The required software for this workshop is all free and open source and will run identically on Windows, Mac OS X, and Linux platforms.

There are six main pieces of software to install:

  • R: An environment for statistical computing.
  • Rstudio: An integrated development environment for using R.
  • tidyverse: A bundle of R packages to use R the modern way.
  • Miscellaneous R packages: Other vital, or just handy, R packages.
  • Stan: A Bayesian probabilistic modelling language.
  • brms: An R package to interface with Stan.

All of the above installation should be easy and painless except possibly for the installation of Stan, which can possibly be tricky because it is an external program and requires addition programming tools like c++ libraries and compilers etc. However, in the instructions below there are links to pages that provide ample detail on how to install and test Stan and all its dependencies.

Installing R

Go to the R website and follow the links for downloading. On Windows, this should lead you to

Downloading this and following the usual Windows installation process, you'll then have a full working version of R.

On Macs, the installation procedure is essentially identical. The latest Mac installer should be available at

Download this and follow the usual Mac installation process to get a full working version of R for Macs.

Installing Rstudio

Using Rstudio is not strictly necessary. You can do all you need to do with R without using Rstudio. However, many people have found that using R is more convenient and pleasant when working through Rstudio. To install it, go to the Rstudio website, specifically to

which will list all the available installers. Note that you just want the Rstudio desktop program. The Rstudio server is something else (basically it is for providing remote access to Rstudio hosted on Linux servers).

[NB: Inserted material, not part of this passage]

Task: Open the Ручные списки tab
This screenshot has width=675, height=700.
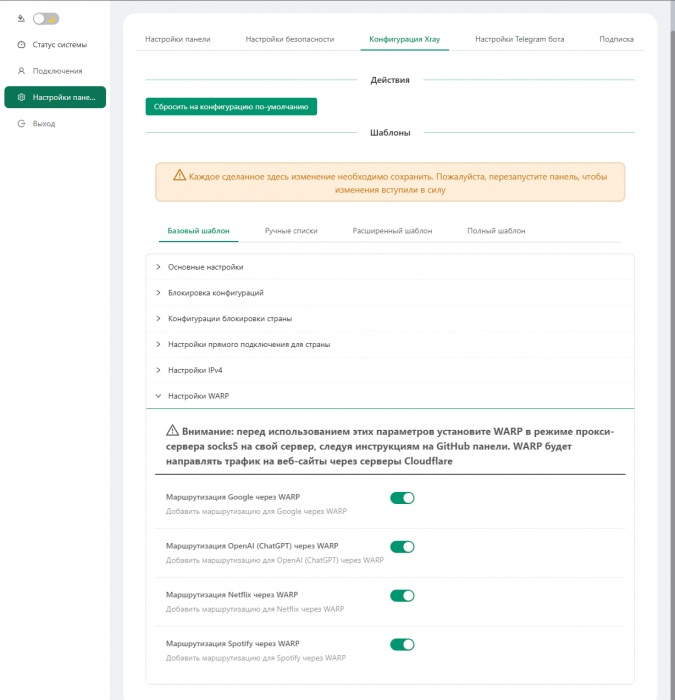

Again, you'll just follow the usual installation process for Windows or Macs to install Rstudio using these installers.

Installing the tidyverse packages

The so-called tidyverse is a collection of interrelated R packages that implement essentially a new standard library for R. In other words, the tidyverse gives us a bundle tools for doing commonplace data manipulation and visualization and programming. It represents the modern way to use R, and in my opinion, it's the best way to use R. All the tidyverse packages can be installed by typing the following command in R:

install.packages("tidyverse")

The main packages that are contained within the tidyverse bundle are listed here.

Installing Miscellaneous R packages

There are a bunch of other R packages that we either will, or just may, use. Here are there installation commands:

install.packages("MCMCglmm")
install.packages("lme4")

Installing Stan

Stan is a probabilistic programming language. Using the Stan language, you can define arbitrary probabilistic models and then perform Bayesian inference on them using MCMC, specifically using Hamiltonian Monte Carlo.

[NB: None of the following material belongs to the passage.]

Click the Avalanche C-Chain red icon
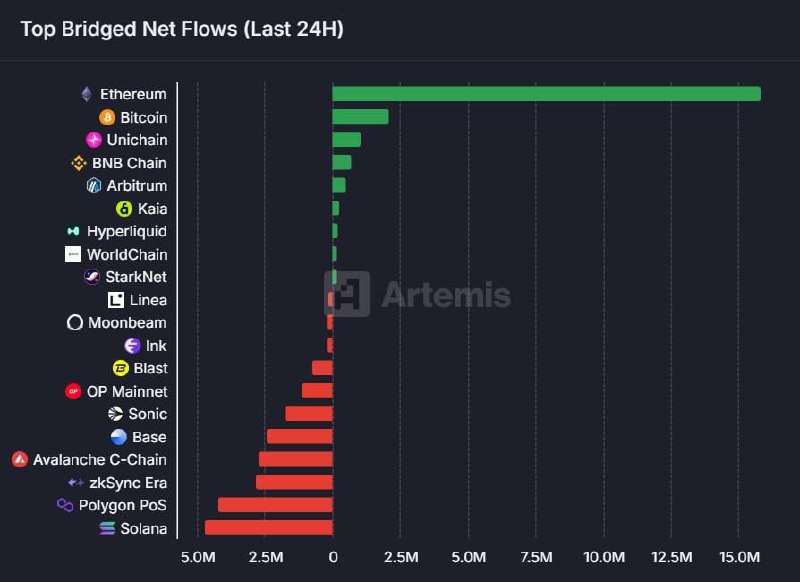The height and width of the screenshot is (582, 800). coord(20,460)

In general, Stan is a external program to R; it does not need to be used with R. However, one of the most common ways of using Stan is by using it through R and that is what we will be doing in this workshop.

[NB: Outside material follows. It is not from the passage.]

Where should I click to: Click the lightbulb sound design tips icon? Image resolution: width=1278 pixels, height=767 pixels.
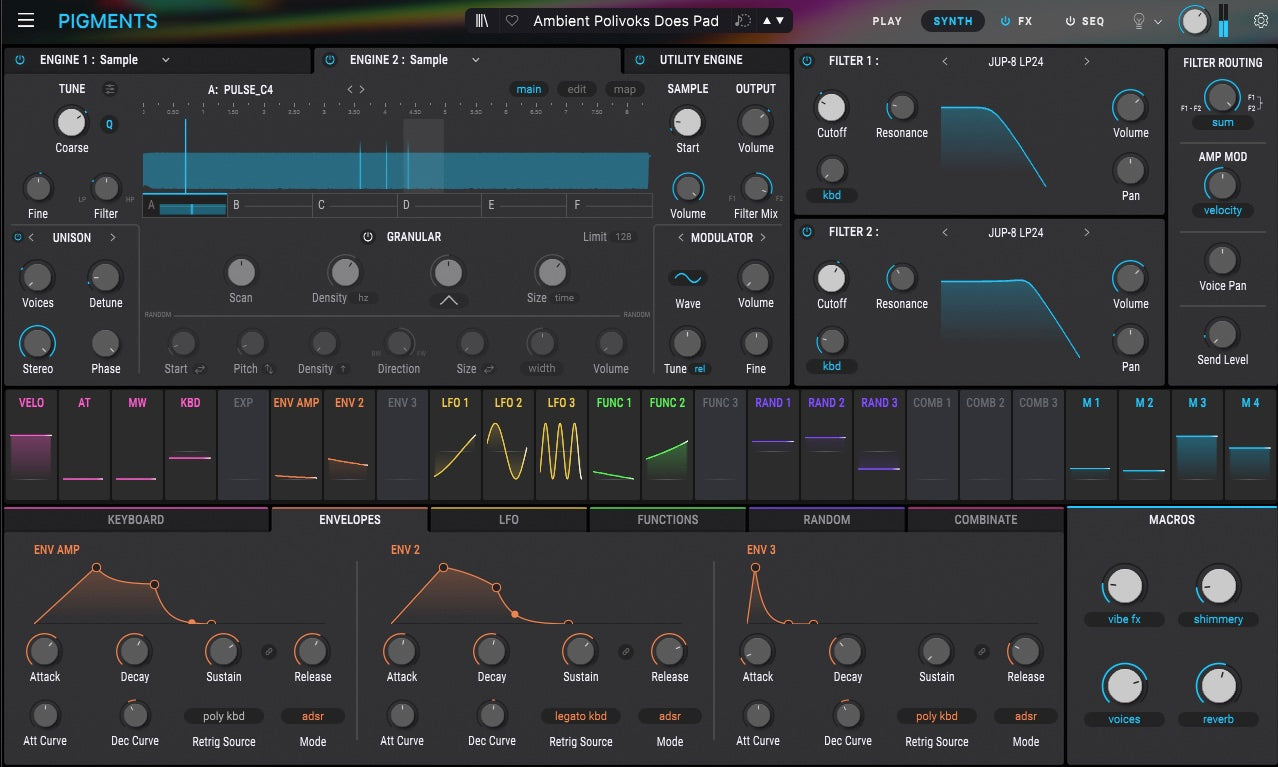click(x=1138, y=21)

To use Stan with R, you need to install an R package called rstan. However, you also need additional external tools installed in order for rstan to work.

Instructions for installing rstan on can be found here:

Specific instructions for different platforms can be found by following links from this page.

Installing brms

If the installation of R, Rstudio and Stan seemed to go fine, you can get the brms R package, which makes using Stan with R particularly easy when using conventional models.

To get brms, first start Rstudio (whether on Windows, Macs, Linux) and then run

install.packages('brms')

You can test the installation of brms with

library('brms')

If no errors are raised, you can assume the installation was successful.

GitHub resources

Further resources for this training course can be found on Github at mark-andrews/bps-cog-2018-bayes-workshop.